Work instructions:
Below are some records. Write out the line that contains "Task: Sort by the 现价 column header" and all lines after it, exactly, but not the pictures.

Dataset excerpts
= Beginning of Section =
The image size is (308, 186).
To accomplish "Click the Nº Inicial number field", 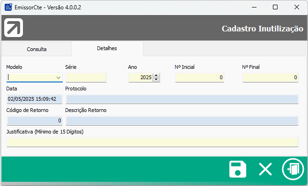I will click(199, 77).
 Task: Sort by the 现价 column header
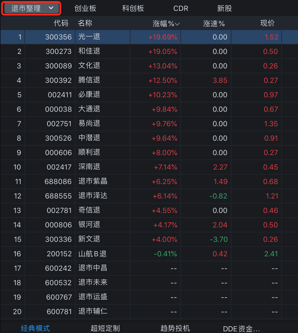click(267, 23)
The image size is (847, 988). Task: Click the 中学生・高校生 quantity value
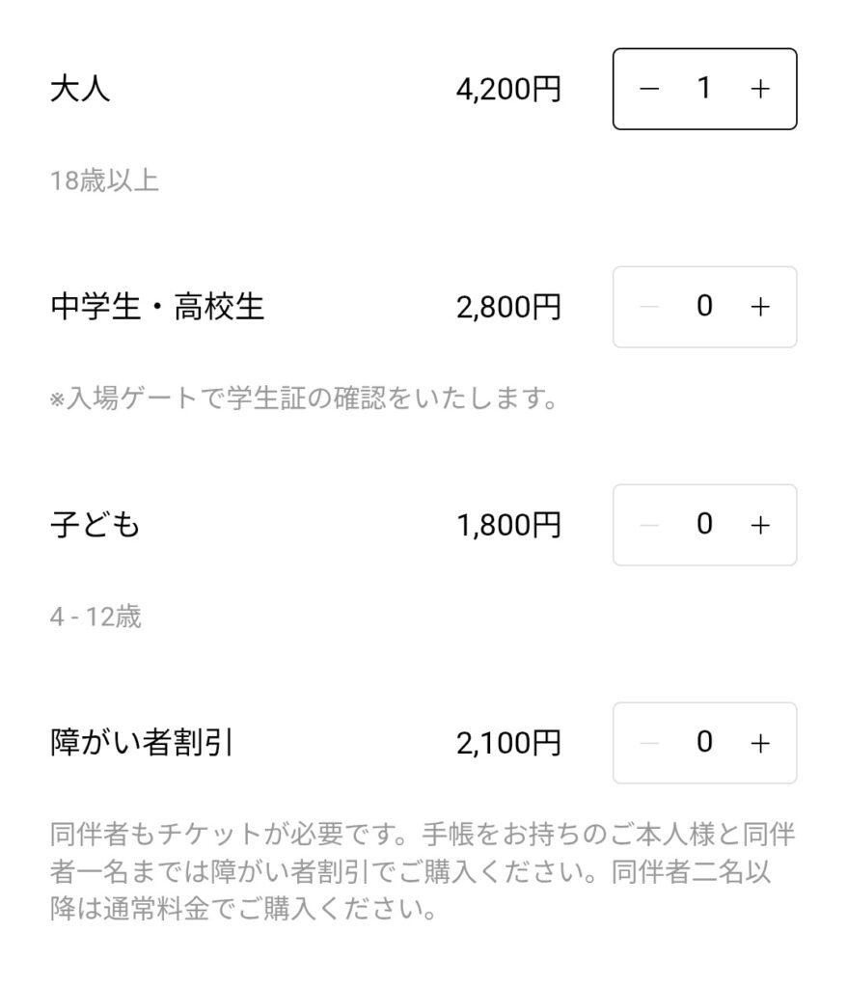(x=704, y=307)
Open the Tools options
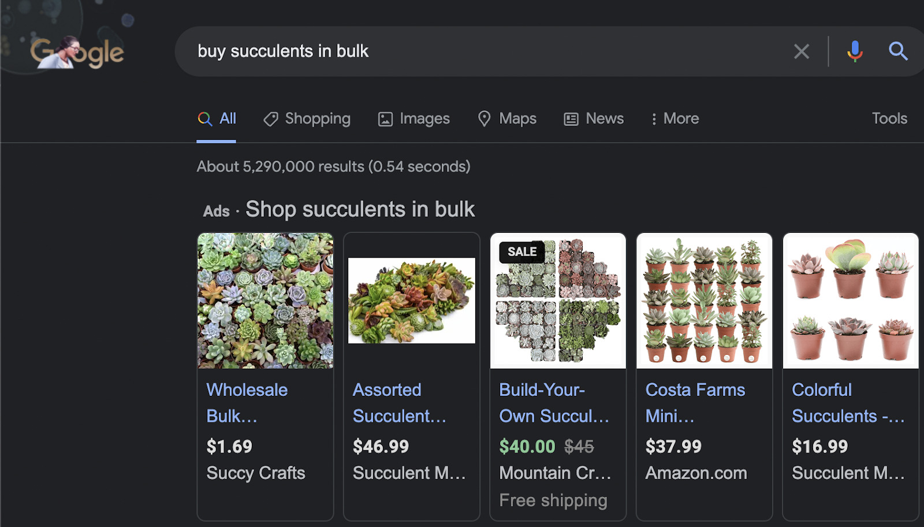The height and width of the screenshot is (527, 924). click(889, 118)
= End of Section =
Response to this task:
 Task: Sort by the 现价 column header
click(267, 23)
The image size is (847, 988). Task: Click the 中学生・高校生 quantity value
(x=704, y=307)
Open the Tools options
The height and width of the screenshot is (527, 924). click(889, 118)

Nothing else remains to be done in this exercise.